2)      Untuk membuktikan kelemahan yang ternyata bukan bersifat potensial, dapat dipergunakan pula berbagai teknik pendekatan, antara lain:
a)      inventory (daftar cek, checklist) untuk mendeteksi kebiasaan – kebiasaan belajar yang salah;
b)      skala sikap (attitude rating scale) untuk mendeteksi sikap-sikap belajar yang salah;
c)      observasi yang terarah untuk mendeteksi pola-pola performance, siswa dan guru di dalam situasi yang aktual;
d)     analisis respons siswa dalam interaksi belajar-mengajar di kelas atau wawancara khusus dengan siswa;
e)      analisis hasil pekerjaan tertulis (written product analysis) seperti lembaran pekerjaan berhitung, bahasa, karangan, laporan, dikte, dan sebagainya sehingga dapat kita temukan apakah kelemahan itu karena kurang memahami konsep (prinsip) prosedur/cara kerja, kelalaian saja, dan sebagainya.
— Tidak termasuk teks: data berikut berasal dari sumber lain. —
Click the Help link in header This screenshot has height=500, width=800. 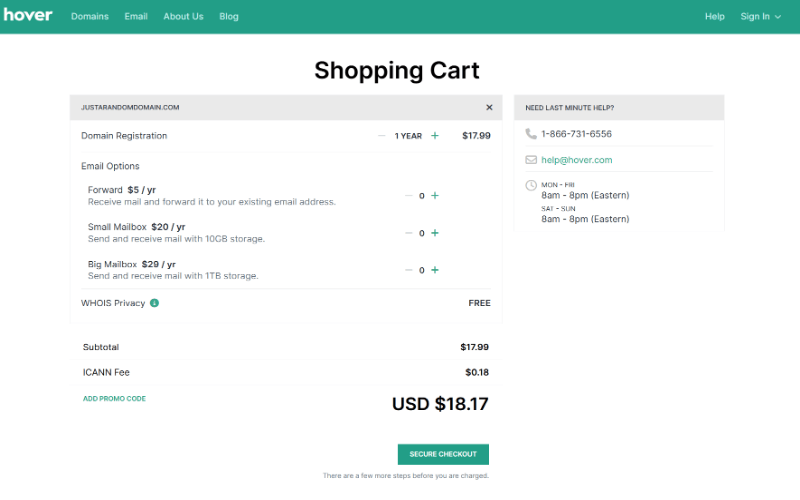coord(715,16)
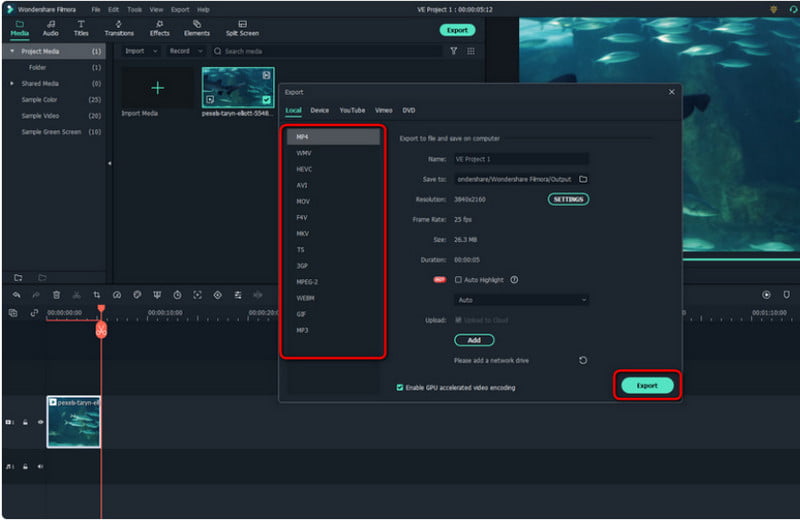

3)      Untuk mendapatkan data dan informasi lainnya yang berkaitan dengan segi-segi kesehatan fisik atau psikisnya, latar belakang keluarga, penyesuaian sosial, dan sebagainya, gutu tentu dapat mengadakan kerja sama dengan wali kelas, guru pembimbing (konselor, dokter, dan sebagainya) sehingga kesimpulan dan tafsiran yang dapat kita tarik lebih lengkap dan meyakinkan, baik bagi siswa maupun bagi orangtuanya atau pihak berkepentingan lainnya.














BAB III
PENUTUP
1.      Kesimpulan
Berdasarkan pembahasan yang telah tertulis sebelumnya, maka penulis dapat menyimpulkan bahwa diagnostik kesulitan belajar merupakan langkah awal dari sebuah proses bimbingan belajar, agar proses pemberian bimbingan bisa tepat sasaran. Adapun hal yang didiagnosis adalah keseluruhan elemen dari proses pembelajaran, diantaranya nilai, prestasi, kehadiran dan partisipasi dalam kegiatan pembelajaran. Lebih jauh, kita dapat menggali faktor-faktor penyebab dari kesulitan belajar secara mendalam.
II. Rekomendasi
            Adapun rekomendasi bagi pembaca ataupun pembuat makalah selanjutnya yang serupa, diantaranya:
a.       Lakukanlah praktek ke lapangan dalam rangka mendiagnosis kesulitan belajar siswa, karena kebenaran teori tak selalu menjadi kebenaran dalam praktek nyatanya.
b.      Dapat lebih memperdalam materi dengan memperbanyak referensi.






DAFTAR PUSTAKA
Syamsuddin, Abin (2005). PSIKOLOGI PENIDIKAN. Bandung : PT Remaja Rosdakarya Offset.